▸ **What to do**
Convert the entries from the line containing "Print the branches" down through the line containing "[x=162, y=146]" into a Markdown table with the columns Row and Line, numbering each line and omitting any blank lines.

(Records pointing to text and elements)
※

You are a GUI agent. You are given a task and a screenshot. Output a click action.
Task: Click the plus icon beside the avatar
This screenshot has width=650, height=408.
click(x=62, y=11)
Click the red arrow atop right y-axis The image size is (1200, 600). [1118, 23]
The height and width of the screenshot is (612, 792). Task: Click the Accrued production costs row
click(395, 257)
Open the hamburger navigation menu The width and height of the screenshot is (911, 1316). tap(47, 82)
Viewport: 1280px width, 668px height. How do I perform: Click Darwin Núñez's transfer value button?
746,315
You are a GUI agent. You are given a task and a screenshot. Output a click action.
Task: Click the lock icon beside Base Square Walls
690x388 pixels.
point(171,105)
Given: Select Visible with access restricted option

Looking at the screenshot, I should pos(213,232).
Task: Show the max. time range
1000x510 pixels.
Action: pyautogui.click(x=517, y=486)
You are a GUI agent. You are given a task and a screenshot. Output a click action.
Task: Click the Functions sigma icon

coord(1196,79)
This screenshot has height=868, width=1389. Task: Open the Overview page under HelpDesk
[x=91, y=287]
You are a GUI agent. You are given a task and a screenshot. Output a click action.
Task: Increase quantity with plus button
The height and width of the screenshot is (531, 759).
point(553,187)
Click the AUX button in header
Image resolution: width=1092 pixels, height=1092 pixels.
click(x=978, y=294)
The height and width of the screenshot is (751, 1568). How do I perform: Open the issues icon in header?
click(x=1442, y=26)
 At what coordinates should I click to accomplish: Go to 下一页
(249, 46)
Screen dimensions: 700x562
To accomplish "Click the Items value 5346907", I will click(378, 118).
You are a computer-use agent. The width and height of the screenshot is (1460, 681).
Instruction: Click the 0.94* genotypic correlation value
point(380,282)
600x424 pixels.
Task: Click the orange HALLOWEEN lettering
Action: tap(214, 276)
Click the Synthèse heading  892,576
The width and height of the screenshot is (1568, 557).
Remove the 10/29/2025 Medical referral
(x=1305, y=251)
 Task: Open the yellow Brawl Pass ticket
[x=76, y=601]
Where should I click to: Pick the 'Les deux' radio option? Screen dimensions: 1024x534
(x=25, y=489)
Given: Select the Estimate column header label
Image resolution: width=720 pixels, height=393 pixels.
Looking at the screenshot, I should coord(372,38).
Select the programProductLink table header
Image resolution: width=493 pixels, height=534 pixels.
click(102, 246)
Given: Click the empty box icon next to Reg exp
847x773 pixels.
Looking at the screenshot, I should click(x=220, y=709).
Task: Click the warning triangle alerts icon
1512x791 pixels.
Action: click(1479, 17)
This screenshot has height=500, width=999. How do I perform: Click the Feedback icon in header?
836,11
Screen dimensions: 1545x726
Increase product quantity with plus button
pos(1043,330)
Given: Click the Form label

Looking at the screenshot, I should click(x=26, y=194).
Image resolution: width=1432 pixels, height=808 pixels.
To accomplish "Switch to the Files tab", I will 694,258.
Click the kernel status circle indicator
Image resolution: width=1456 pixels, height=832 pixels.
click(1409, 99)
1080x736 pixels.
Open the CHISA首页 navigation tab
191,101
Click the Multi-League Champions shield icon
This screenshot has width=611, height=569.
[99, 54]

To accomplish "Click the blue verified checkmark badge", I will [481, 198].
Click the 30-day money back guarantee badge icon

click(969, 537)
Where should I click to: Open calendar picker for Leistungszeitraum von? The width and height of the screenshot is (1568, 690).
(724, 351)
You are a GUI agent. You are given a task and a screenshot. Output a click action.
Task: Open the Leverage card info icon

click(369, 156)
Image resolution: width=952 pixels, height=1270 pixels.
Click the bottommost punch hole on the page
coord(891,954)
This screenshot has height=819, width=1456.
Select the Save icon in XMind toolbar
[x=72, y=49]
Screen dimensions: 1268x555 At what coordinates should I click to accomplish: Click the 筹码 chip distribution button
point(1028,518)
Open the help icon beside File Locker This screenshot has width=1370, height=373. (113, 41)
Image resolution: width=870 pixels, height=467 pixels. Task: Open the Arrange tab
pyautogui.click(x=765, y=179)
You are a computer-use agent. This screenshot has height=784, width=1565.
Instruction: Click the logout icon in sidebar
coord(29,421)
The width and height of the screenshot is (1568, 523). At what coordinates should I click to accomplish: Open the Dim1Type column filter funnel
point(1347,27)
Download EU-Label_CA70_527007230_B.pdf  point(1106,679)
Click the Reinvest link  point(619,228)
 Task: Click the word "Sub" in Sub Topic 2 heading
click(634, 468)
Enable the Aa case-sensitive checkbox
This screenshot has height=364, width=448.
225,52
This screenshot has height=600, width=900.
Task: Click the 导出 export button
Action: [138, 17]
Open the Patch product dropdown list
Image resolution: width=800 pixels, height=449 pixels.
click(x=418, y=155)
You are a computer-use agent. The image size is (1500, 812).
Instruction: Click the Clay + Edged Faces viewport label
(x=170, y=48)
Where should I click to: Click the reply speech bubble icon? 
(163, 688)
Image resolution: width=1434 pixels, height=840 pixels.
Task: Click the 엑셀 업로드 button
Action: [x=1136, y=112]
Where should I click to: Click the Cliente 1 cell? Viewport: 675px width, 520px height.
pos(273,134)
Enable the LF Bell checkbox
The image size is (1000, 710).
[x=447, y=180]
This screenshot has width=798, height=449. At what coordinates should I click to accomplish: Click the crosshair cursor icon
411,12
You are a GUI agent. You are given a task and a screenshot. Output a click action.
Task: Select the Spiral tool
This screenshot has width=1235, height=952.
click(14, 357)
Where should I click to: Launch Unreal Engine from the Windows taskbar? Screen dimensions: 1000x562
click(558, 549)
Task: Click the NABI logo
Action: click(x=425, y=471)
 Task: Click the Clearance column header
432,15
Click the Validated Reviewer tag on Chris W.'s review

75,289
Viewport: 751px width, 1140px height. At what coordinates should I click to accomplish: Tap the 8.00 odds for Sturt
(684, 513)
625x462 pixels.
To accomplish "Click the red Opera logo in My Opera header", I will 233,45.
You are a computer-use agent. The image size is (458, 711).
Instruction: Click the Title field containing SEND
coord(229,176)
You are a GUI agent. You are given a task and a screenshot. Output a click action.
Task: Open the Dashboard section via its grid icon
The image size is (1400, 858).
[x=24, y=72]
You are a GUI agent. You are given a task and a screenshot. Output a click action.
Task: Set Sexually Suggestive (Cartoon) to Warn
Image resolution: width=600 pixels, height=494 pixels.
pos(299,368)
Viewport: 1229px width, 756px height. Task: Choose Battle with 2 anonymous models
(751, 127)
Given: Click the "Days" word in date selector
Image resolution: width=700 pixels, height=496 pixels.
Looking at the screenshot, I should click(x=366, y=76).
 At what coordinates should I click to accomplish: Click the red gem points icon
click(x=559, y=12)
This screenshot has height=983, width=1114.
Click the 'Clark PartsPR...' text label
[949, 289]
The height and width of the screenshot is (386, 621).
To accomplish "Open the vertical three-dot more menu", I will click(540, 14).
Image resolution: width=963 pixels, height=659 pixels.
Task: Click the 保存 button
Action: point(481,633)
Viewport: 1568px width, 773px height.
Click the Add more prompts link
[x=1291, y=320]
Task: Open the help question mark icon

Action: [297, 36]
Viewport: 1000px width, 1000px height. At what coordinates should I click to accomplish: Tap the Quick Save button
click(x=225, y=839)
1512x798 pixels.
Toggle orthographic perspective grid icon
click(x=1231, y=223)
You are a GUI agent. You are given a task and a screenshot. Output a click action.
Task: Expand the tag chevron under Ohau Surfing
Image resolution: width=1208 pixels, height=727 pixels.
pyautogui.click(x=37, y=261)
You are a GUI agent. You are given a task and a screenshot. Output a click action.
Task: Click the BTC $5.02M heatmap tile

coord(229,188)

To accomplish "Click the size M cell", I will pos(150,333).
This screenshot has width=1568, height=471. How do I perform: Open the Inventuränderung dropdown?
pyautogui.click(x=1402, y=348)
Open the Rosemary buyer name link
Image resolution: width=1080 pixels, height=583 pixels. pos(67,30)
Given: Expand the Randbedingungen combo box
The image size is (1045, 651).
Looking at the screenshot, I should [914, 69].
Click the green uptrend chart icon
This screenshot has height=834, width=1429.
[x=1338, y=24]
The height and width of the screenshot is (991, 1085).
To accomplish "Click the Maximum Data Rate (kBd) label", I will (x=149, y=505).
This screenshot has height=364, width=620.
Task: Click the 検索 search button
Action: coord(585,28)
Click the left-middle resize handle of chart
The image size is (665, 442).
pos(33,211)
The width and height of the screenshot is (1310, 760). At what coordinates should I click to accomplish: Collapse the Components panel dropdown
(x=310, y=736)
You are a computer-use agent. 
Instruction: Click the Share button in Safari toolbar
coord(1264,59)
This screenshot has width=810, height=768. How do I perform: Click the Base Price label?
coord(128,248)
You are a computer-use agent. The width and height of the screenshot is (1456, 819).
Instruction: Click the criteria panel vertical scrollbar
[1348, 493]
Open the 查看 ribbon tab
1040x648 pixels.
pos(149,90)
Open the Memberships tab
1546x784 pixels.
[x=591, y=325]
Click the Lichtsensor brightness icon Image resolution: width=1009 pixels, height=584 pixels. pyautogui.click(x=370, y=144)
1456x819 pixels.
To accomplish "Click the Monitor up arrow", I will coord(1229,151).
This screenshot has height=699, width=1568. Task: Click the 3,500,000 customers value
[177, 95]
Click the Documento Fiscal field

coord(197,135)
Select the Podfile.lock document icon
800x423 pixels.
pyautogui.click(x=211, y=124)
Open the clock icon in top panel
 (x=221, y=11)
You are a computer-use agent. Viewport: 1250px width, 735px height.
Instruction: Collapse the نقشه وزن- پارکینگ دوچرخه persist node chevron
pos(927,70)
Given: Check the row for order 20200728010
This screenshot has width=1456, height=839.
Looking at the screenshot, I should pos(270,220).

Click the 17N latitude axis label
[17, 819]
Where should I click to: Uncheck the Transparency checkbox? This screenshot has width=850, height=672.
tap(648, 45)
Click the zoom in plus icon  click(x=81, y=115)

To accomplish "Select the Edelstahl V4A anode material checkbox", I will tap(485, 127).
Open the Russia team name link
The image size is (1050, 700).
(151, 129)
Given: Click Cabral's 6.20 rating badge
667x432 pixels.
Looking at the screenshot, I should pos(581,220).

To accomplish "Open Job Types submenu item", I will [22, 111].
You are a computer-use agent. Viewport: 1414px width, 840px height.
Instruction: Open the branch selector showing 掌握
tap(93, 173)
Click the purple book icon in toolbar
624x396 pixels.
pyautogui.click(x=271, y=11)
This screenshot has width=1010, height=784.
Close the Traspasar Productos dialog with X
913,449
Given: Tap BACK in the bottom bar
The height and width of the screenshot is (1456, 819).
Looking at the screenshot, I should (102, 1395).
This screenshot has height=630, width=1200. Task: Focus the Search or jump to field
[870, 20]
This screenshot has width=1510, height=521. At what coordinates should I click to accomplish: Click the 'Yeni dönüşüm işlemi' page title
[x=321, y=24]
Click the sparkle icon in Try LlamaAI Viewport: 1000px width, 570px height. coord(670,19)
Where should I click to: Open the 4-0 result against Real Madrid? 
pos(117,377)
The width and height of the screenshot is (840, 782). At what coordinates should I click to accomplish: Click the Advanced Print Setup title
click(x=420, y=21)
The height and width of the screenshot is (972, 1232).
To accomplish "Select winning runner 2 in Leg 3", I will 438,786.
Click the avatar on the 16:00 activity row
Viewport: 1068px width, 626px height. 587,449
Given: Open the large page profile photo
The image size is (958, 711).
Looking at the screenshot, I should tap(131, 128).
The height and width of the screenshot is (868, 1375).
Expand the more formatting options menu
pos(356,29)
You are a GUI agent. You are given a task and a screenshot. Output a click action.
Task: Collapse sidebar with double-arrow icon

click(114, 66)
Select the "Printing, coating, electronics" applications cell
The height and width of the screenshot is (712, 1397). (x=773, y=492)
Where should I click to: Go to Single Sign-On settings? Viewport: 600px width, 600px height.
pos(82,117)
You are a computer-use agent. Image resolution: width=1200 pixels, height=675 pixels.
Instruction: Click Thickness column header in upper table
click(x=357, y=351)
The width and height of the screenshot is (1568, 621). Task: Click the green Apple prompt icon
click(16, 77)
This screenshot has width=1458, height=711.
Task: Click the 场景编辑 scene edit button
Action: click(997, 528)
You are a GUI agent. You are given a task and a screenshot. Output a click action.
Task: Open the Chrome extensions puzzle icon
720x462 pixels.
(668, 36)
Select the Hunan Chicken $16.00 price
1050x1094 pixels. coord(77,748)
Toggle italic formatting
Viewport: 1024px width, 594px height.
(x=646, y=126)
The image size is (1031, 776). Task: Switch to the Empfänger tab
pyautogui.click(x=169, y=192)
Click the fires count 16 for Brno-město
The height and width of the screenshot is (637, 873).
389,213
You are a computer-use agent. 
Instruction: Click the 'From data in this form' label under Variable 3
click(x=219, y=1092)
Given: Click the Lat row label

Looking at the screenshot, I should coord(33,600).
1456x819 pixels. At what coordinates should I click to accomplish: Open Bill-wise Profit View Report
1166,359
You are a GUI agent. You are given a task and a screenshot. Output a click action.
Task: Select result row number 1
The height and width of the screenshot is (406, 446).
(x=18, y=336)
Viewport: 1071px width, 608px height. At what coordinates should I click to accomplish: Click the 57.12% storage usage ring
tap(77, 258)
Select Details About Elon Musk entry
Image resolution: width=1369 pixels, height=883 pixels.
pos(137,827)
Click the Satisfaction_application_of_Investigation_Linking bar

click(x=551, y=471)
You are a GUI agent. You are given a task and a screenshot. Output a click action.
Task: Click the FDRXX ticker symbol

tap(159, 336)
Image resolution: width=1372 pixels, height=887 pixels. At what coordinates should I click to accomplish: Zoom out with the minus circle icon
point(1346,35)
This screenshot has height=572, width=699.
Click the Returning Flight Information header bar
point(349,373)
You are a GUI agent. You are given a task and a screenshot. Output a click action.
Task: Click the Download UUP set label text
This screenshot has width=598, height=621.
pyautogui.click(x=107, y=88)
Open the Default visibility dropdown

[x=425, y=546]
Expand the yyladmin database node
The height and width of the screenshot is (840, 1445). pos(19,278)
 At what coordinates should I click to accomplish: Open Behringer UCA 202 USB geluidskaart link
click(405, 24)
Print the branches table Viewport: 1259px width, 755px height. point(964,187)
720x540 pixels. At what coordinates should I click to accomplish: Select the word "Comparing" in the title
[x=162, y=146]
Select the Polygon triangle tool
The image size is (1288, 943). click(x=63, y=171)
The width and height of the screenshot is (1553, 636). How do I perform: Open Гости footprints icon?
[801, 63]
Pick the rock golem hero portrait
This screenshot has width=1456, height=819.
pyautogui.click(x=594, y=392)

※

▸ **Exercise response**
| Row | Line |
|---|---|
| 1 | Print the branches table Viewport: 1259px width, 755px height. point(964,187) |
| 2 | 720x540 pixels. At what coordinates should I click to accomplish: Select the word "Comparing" in the title |
| 3 | [x=162, y=146] |